▸ WHAT IS EXPECTED: Swap "Instruction" for "Goal" in the lines running from the one that contains "You are a computer-use agent. The" down through the last line, leaving everything else unchanged. Give back only those lines, and leave the pictures out.

START THE RECORDS

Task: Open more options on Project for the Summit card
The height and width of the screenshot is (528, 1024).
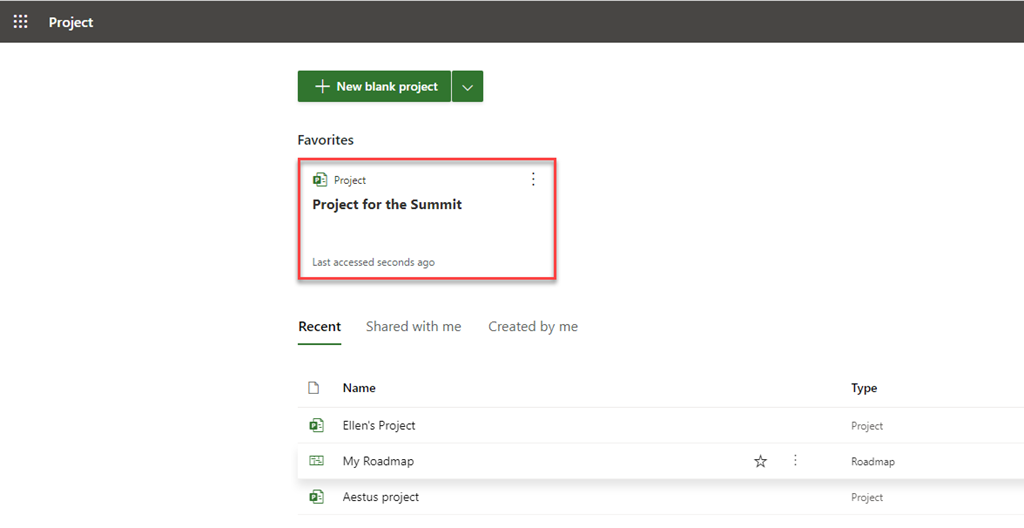Action: [533, 179]
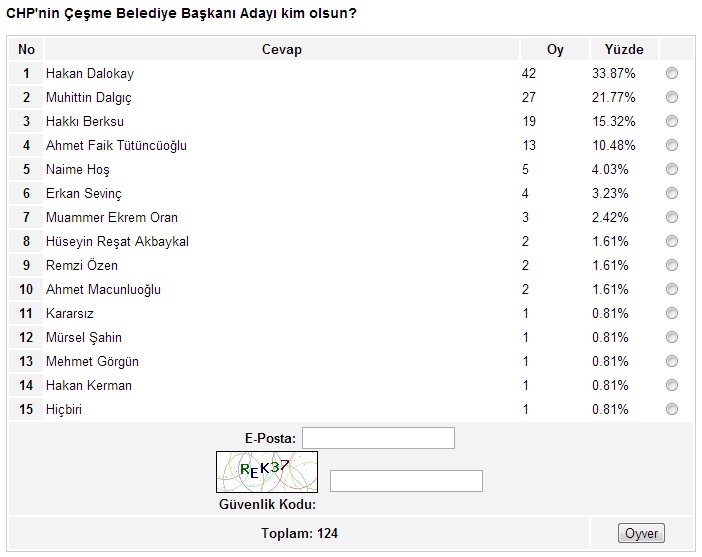Select Hakkı Berksu as your vote
This screenshot has width=702, height=557.
[x=671, y=122]
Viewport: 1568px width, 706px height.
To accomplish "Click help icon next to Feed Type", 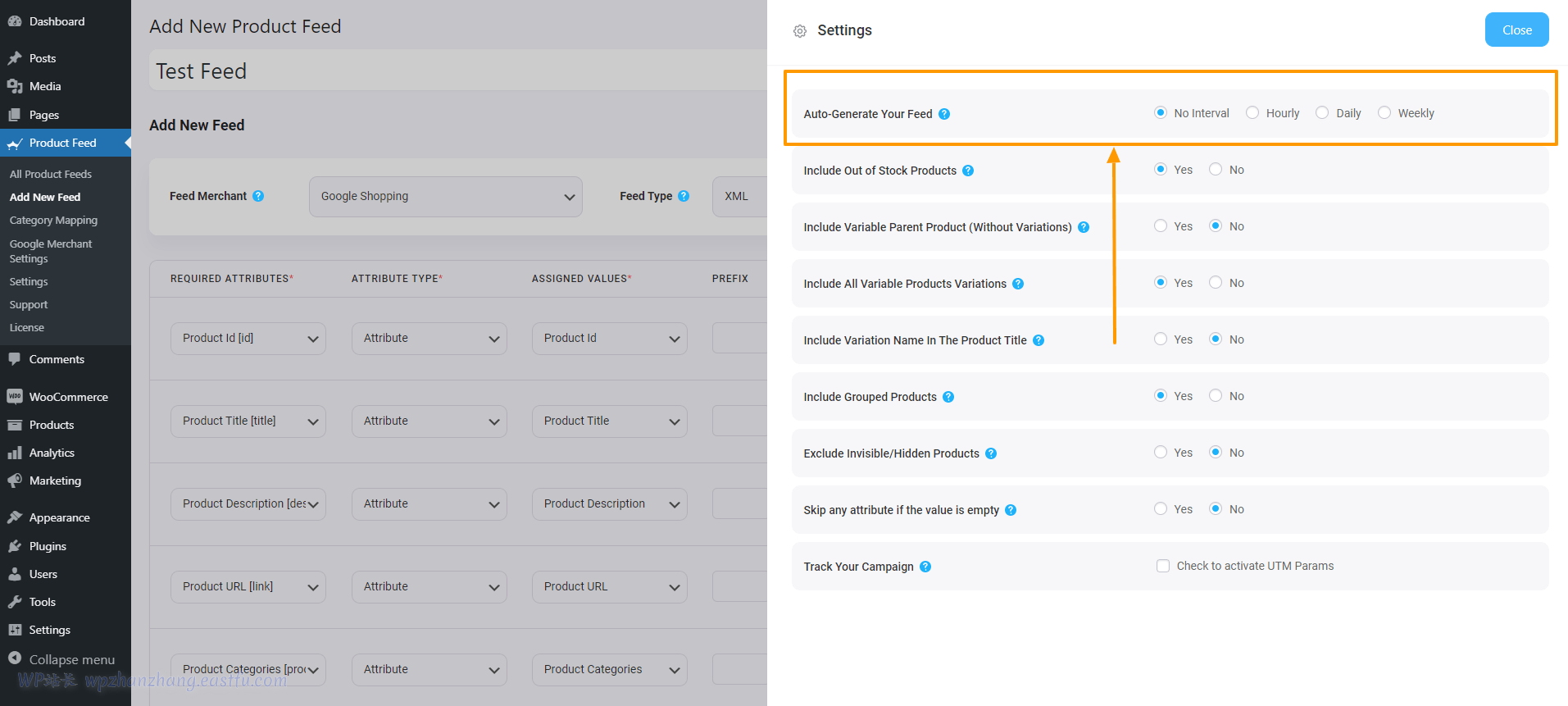I will tap(684, 196).
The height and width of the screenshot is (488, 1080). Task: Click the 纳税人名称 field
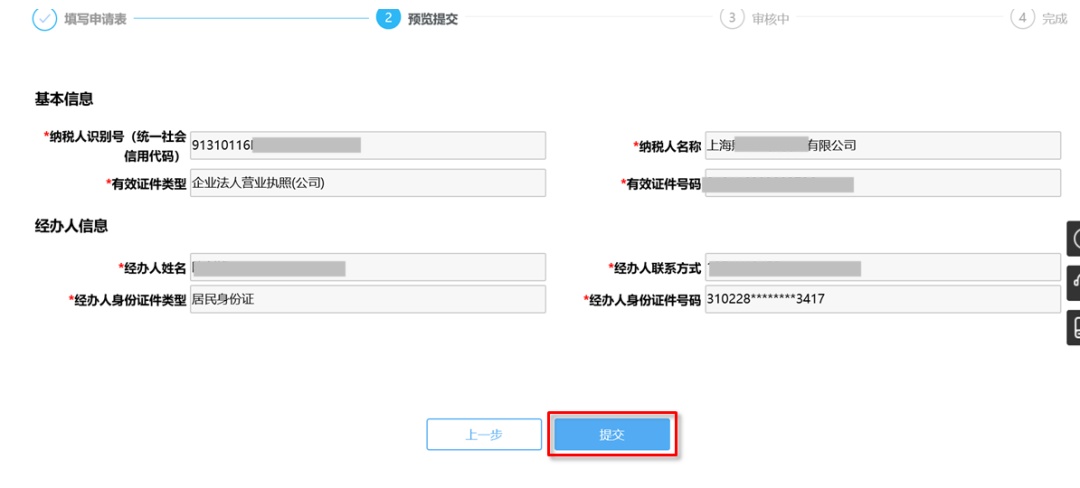(x=881, y=145)
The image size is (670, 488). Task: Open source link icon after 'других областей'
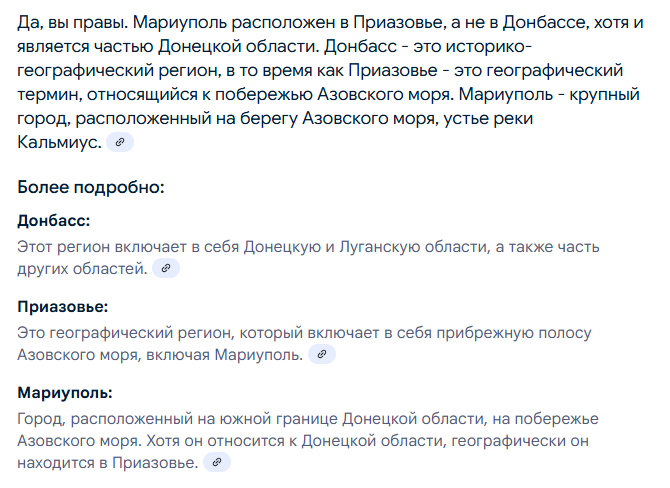tap(166, 268)
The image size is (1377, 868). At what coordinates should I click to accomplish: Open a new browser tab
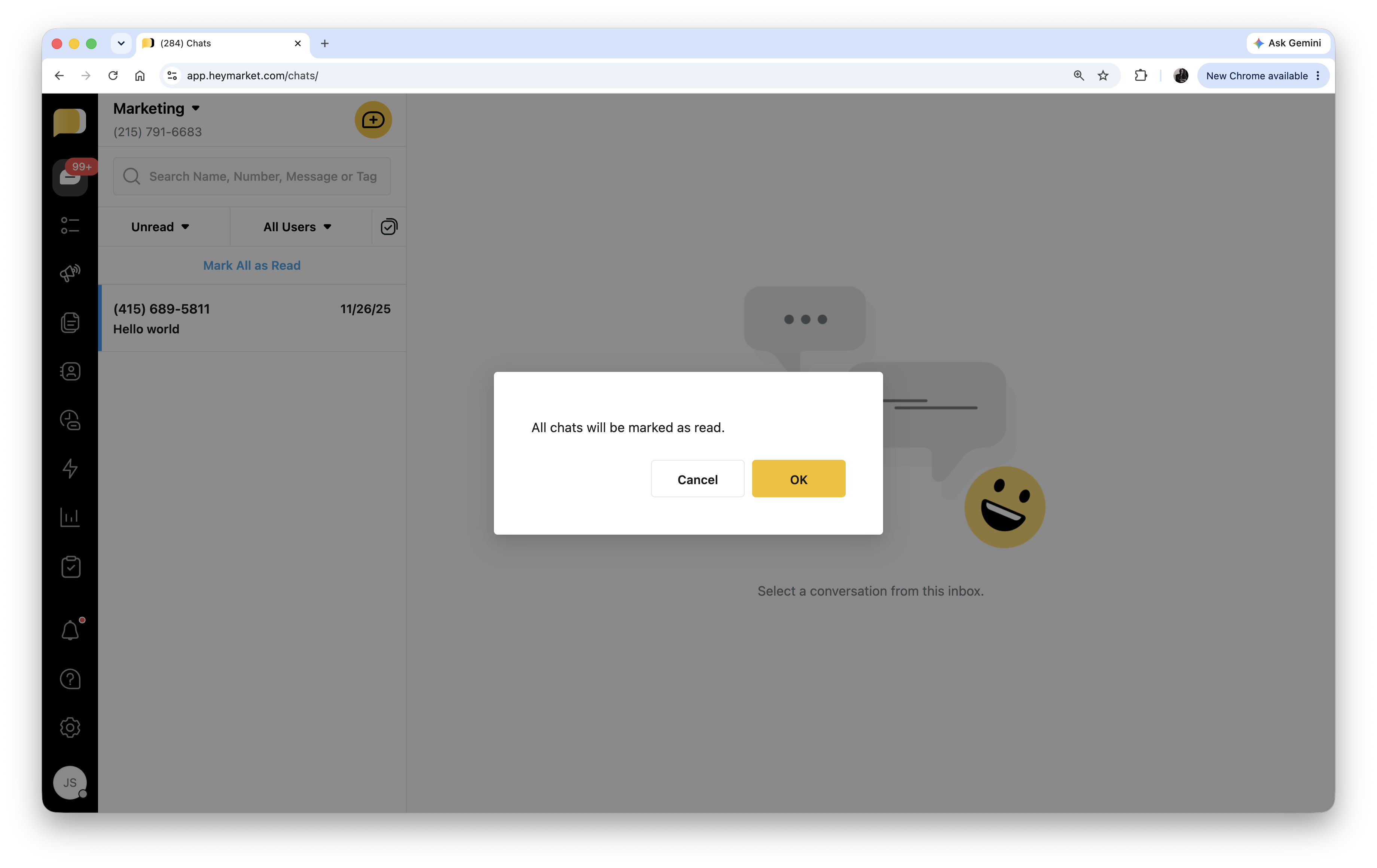[324, 43]
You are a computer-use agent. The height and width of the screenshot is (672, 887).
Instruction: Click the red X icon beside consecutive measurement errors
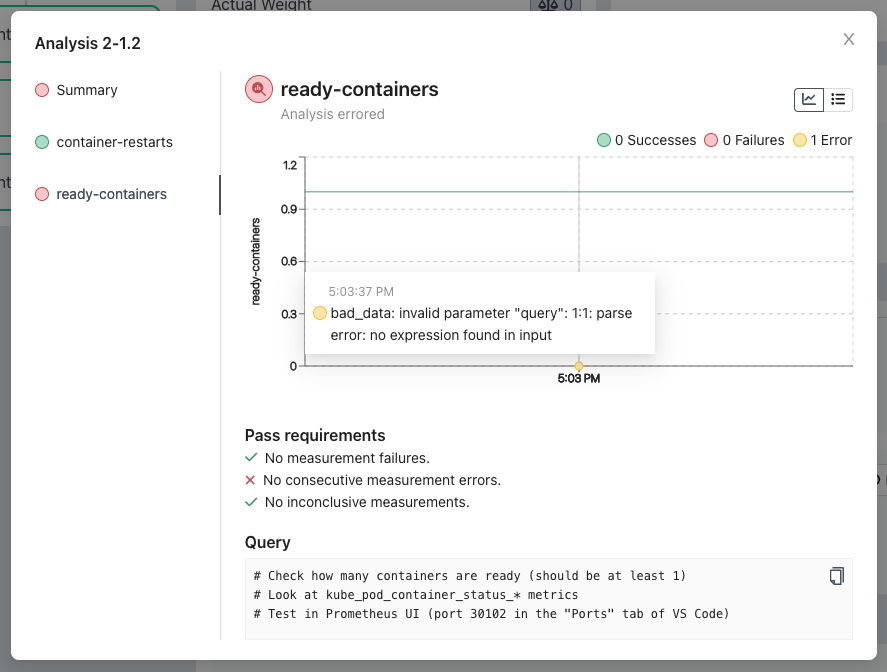251,479
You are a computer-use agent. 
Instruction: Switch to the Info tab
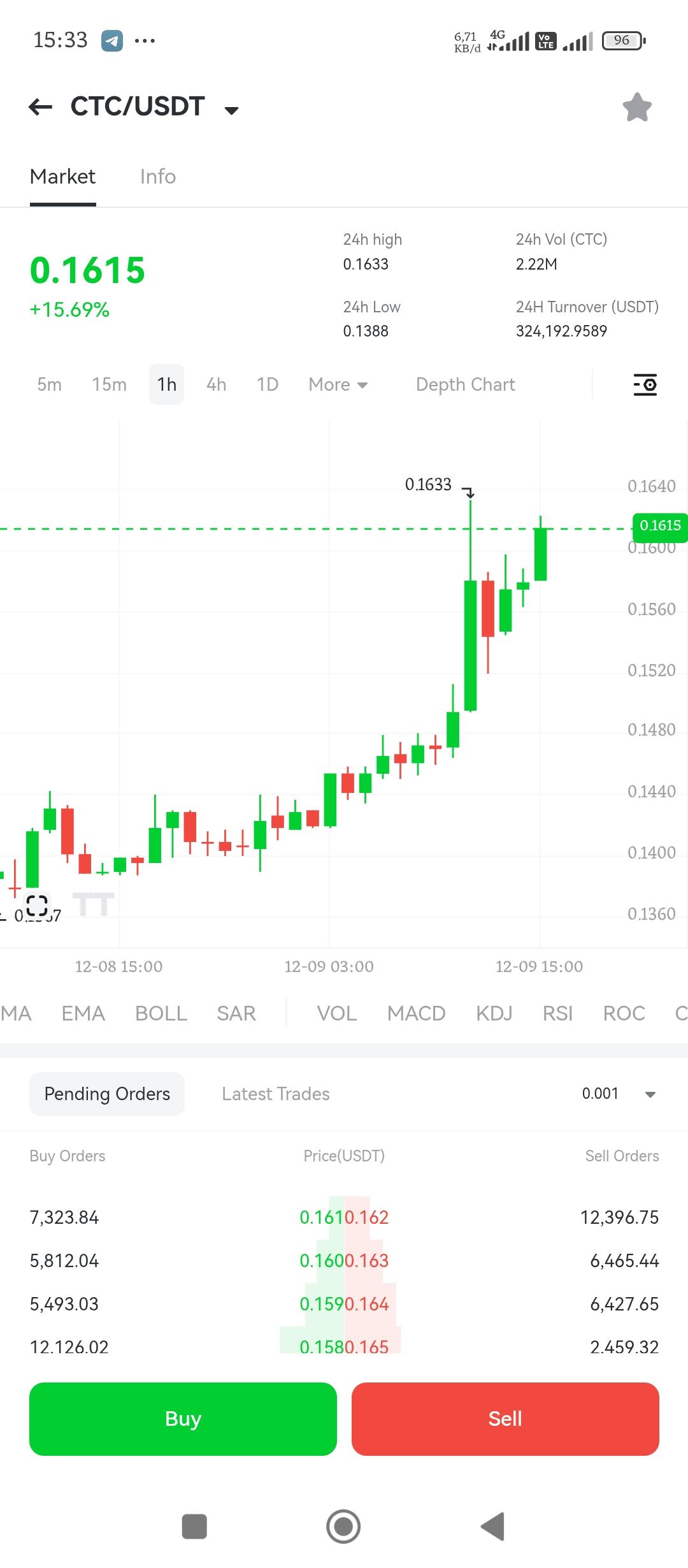click(158, 177)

END THE RECORDS

▸ WRITTEN RESPONSE:
You are a computer-use agent. The height and width of the screenshot is (672, 887).
Goal: Click the red X icon beside consecutive measurement errors
251,479
You are a computer-use agent. 
Goal: Switch to the Info tab
click(158, 177)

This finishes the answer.